= Explosives truck =

Type of truck used to move explosives

An explosives truck is a type of specially designed trucks, in order to move explosives.

Containers containing explosives are loaded and unloaded according to prescribed safety methods, are parked in specially designated areas, and have specific regulations about e.g. record keeping of the moved materials.

== Specialty trucks ==
Explosives trucks that are specifically designed or modified for transporting explosives.

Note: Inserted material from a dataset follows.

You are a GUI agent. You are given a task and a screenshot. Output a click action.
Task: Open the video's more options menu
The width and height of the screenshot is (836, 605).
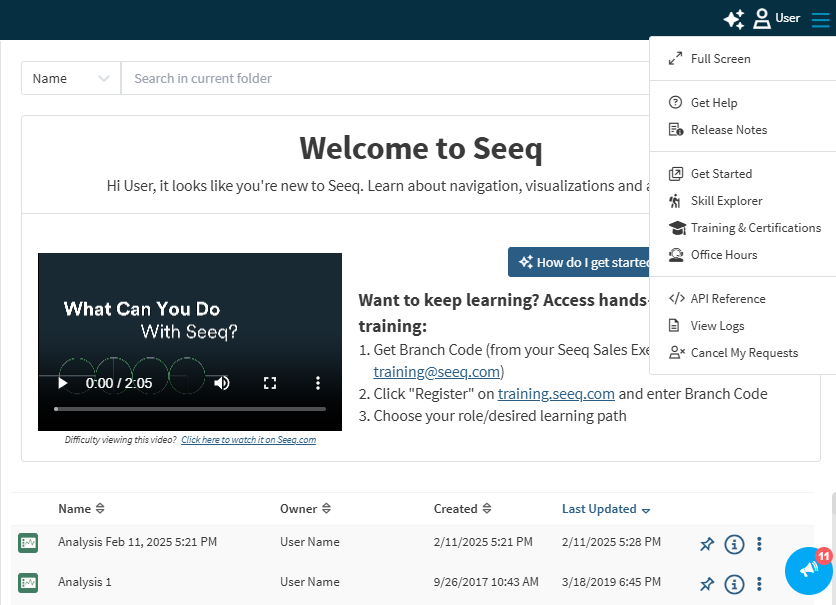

They typically include specialized explosive storage boxes commonly referred to as “day boxes,” for the safe, temporary storage and transport of small quantities of explosives.

== Regulations ==
Federal explosive truck regulations are issued by the Office of Hazardous Materials Safety, part of the Pipeline and Hazardous Materials Safety Administration, an agency of the United States Department of Transportation.

These regulations typically require the truck driver to park at specific locations, and also to assure safe transport of the explosives'.

These rules involve what are called "safe havens", areas designated by the federal, state or local government for the parking of unattended vehicles transporting explosives. There are approved standards for the construction and maintenance of safe havens used for unattended storage of explosives.

== Notable explosives truck accidents ==

- 17 September 1943, Naval Station Norfolk, Virginia, killing 24, and injuring 250 people.

- 7 August 1956, Cali, Colombia, caused 1,300 deaths and 4000 injuries.

- 7 september 2007, Mexico City, which killed 37.

- 1 November 2011, Fuquan, Guizhou province, China, which killed eight people.

- 6 September 2014, near Charleville, Queensland, Australia, which injured eight people.

- 20 January 2022, Appiate, Ghana, killing 13 and injuring 59.